- **Information given**
----

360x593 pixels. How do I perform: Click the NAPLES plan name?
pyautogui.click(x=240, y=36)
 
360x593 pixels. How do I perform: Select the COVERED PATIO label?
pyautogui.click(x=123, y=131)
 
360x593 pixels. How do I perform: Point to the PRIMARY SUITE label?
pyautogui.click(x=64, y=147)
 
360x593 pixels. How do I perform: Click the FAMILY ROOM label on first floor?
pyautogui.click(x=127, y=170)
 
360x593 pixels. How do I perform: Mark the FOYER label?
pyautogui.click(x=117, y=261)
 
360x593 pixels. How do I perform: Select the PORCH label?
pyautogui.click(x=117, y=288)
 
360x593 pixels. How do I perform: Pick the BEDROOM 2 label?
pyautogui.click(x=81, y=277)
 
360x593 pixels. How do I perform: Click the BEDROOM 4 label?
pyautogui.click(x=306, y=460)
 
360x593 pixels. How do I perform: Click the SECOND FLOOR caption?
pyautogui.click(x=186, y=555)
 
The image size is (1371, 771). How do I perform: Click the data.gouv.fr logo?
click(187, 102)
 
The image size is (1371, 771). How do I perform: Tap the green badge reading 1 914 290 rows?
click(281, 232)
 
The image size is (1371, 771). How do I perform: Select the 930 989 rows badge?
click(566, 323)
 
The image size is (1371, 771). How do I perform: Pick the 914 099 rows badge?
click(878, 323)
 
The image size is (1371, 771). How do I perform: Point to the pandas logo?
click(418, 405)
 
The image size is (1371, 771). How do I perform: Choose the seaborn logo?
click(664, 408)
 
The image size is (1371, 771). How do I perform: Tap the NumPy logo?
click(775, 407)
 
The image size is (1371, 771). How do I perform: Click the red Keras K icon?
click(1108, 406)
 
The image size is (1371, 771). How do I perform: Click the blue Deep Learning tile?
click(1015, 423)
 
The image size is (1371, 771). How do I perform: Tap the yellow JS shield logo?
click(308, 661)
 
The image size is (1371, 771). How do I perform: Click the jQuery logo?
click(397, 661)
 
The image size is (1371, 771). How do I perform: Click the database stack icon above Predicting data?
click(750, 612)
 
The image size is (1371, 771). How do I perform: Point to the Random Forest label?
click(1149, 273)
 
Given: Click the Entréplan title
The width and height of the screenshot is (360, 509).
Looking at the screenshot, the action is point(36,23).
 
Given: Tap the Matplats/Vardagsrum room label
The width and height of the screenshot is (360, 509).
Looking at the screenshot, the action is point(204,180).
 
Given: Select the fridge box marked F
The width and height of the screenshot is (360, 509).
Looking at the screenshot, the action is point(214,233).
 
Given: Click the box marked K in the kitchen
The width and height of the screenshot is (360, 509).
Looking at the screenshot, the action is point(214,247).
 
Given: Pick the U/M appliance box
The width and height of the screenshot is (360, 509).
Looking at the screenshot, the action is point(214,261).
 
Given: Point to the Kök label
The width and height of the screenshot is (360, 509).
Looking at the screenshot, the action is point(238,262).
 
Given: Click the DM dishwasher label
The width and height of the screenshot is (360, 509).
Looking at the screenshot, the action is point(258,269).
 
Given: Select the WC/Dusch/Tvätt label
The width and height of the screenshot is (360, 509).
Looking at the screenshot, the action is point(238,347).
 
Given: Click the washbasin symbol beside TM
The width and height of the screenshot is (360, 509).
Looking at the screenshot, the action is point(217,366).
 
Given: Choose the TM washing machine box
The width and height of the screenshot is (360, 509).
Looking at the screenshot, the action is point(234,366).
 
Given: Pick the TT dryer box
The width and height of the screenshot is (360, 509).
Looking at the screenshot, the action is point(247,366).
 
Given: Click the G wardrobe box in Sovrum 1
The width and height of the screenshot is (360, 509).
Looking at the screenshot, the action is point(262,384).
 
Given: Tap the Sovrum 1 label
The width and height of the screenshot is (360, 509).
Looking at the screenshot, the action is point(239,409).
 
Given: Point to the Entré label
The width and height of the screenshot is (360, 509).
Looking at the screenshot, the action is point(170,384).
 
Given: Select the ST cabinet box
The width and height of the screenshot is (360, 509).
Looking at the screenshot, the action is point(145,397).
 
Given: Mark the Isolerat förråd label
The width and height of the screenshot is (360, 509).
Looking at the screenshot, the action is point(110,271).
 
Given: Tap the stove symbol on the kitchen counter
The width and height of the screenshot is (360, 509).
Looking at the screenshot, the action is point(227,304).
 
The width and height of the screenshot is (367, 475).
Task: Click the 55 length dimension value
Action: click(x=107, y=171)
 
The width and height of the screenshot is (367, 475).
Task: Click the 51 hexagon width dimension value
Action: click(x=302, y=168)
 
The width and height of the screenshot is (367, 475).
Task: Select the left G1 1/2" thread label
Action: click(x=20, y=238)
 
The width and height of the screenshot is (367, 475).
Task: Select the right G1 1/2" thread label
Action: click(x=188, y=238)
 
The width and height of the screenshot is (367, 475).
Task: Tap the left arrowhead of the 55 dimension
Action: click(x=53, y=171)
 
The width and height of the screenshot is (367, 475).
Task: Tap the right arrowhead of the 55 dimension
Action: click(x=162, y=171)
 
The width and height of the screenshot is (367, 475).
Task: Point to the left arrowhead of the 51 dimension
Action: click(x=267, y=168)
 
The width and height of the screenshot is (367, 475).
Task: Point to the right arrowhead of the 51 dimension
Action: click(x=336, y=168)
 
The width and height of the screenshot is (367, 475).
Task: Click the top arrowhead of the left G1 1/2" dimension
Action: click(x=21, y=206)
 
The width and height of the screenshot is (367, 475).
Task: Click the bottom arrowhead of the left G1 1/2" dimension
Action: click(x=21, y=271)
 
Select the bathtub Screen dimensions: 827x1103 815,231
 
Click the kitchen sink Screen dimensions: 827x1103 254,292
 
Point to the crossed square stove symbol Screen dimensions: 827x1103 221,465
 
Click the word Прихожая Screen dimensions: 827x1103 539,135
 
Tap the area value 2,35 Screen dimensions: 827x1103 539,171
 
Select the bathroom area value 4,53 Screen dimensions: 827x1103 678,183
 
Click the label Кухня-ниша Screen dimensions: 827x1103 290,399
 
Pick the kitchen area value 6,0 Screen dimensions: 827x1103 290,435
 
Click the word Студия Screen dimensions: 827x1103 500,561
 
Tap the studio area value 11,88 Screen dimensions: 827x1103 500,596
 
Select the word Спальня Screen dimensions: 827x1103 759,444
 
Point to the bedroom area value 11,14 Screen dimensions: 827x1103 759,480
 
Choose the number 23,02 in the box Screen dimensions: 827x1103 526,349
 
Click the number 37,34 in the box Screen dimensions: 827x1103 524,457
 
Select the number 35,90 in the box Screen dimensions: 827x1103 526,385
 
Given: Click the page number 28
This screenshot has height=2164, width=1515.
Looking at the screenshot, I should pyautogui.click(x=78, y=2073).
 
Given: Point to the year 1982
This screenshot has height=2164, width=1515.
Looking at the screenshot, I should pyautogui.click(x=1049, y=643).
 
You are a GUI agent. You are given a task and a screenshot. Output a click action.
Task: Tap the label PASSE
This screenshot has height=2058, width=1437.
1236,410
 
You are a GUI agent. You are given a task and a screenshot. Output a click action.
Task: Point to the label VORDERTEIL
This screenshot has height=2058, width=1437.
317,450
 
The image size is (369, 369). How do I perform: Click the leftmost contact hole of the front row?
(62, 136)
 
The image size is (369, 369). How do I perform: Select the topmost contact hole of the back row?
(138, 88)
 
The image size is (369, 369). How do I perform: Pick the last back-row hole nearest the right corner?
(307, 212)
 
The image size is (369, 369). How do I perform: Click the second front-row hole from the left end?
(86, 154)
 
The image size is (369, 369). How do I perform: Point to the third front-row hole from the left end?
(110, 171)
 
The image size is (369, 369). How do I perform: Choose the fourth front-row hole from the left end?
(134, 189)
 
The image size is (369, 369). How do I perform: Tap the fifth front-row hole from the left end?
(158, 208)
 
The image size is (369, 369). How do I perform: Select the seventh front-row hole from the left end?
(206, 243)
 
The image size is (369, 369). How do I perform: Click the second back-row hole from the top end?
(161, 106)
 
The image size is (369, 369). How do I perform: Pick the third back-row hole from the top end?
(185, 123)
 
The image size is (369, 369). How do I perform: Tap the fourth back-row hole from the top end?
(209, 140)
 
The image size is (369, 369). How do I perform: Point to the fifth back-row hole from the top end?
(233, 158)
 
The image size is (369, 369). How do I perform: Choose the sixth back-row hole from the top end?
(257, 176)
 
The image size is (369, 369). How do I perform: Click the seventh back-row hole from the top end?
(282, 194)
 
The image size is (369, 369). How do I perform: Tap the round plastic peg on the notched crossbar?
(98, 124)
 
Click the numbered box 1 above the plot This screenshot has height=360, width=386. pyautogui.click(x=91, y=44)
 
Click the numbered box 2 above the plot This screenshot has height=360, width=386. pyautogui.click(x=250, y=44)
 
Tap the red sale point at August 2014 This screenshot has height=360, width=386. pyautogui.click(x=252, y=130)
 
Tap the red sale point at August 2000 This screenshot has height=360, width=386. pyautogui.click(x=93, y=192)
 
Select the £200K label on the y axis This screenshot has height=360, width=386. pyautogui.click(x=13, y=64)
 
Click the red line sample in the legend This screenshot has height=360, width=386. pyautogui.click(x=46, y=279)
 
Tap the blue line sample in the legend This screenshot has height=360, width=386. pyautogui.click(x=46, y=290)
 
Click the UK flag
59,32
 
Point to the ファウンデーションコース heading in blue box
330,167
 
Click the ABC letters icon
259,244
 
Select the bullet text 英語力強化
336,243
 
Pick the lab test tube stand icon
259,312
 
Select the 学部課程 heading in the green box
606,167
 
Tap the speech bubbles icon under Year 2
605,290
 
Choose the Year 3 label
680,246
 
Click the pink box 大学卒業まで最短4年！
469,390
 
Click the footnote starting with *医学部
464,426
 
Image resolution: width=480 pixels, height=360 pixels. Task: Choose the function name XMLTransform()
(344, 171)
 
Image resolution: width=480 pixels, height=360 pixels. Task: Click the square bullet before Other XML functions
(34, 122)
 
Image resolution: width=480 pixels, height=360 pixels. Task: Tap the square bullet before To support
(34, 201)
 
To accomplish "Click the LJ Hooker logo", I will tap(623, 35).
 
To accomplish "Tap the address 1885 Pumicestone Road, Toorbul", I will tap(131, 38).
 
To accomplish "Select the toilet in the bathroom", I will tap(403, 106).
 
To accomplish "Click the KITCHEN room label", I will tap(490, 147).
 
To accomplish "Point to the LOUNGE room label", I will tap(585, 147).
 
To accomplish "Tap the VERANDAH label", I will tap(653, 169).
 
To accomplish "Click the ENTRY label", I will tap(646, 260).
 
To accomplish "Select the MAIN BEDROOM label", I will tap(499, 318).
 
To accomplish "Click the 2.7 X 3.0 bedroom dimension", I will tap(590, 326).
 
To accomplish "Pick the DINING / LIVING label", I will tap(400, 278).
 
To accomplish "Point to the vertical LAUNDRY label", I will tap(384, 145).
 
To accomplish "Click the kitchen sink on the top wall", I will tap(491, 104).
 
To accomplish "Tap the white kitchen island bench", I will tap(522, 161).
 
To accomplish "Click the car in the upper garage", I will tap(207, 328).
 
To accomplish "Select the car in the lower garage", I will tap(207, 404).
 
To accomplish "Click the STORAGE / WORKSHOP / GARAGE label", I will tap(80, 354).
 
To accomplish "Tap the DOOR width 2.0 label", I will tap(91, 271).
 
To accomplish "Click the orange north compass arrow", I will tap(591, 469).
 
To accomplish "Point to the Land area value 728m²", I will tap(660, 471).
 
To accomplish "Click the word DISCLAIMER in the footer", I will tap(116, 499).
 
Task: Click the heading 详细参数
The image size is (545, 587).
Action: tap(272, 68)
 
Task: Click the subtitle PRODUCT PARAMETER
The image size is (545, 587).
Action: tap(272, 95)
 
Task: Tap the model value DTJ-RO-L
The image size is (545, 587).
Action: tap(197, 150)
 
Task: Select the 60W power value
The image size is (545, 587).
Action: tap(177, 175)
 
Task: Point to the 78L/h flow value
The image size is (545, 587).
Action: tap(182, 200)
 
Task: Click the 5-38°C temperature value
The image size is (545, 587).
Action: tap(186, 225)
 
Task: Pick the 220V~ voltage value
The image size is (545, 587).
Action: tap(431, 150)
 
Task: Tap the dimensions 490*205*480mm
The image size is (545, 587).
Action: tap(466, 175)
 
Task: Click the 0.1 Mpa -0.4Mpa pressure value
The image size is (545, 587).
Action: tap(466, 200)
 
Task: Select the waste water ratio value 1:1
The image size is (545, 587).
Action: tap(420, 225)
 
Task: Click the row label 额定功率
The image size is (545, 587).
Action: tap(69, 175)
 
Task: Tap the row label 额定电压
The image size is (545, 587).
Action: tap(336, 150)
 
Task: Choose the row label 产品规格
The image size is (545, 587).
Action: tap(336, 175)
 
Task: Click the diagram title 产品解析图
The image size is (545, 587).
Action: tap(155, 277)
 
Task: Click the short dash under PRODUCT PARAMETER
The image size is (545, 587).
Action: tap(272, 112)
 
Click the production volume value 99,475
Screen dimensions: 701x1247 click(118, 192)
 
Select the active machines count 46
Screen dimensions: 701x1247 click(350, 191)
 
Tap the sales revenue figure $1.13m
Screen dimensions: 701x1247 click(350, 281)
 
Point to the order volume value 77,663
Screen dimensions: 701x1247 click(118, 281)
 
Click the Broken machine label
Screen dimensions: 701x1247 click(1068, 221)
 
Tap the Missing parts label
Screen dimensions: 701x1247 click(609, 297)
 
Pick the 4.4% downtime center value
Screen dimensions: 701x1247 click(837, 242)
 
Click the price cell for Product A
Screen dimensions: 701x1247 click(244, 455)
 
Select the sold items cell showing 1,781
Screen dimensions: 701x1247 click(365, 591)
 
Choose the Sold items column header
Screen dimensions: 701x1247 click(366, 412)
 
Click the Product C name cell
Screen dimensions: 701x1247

----

Copy the records verbatim from the line containing "Task: Click the row label 额定功率" through the final line of the records, including both ends.

- **Result of this exercise**
Task: Click the row label 额定功率
The image size is (545, 587).
Action: tap(69, 175)
 
Task: Tap the row label 额定电压
The image size is (545, 587).
Action: tap(336, 150)
 
Task: Choose the row label 产品规格
The image size is (545, 587).
Action: tap(336, 175)
 
Task: Click the diagram title 产品解析图
The image size is (545, 587).
Action: tap(155, 277)
 
Task: Click the short dash under PRODUCT PARAMETER
The image size is (545, 587).
Action: tap(272, 112)
 
Click the production volume value 99,475
Screen dimensions: 701x1247 click(118, 192)
 
Select the active machines count 46
Screen dimensions: 701x1247 click(350, 191)
 
Tap the sales revenue figure $1.13m
Screen dimensions: 701x1247 click(350, 281)
 
Point to the order volume value 77,663
Screen dimensions: 701x1247 click(118, 281)
 
Click the Broken machine label
Screen dimensions: 701x1247 click(1068, 221)
 
Tap the Missing parts label
Screen dimensions: 701x1247 click(609, 297)
 
Pick the 4.4% downtime center value
Screen dimensions: 701x1247 click(837, 242)
 
Click the price cell for Product A
Screen dimensions: 701x1247 click(244, 455)
 
Select the sold items cell showing 1,781
Screen dimensions: 701x1247 click(365, 591)
 
Choose the Sold items column header
Screen dimensions: 701x1247 click(366, 412)
 
Click the Product C name cell
Screen dimensions: 701x1247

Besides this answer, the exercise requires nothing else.